*** RECORDS SHOWN ***

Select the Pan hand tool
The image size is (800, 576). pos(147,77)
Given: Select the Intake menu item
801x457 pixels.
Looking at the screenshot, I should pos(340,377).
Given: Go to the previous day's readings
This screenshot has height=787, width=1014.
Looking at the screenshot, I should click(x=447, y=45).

*** End of RECORDS SHOWN ***
*** RECORDS SHOWN ***

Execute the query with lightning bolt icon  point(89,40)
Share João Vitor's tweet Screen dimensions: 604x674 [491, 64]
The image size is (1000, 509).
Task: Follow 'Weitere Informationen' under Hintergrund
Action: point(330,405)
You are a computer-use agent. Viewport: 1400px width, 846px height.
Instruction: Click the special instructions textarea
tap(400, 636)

*** End of RECORDS SHOWN ***

• **ABOUT THIS EXERCISE**: Would you copy out every line in the records that includes the string "Given"?

• **TASK RESPONSE**:
Given: Select the Intake menu item
Given: Go to the previous day's readings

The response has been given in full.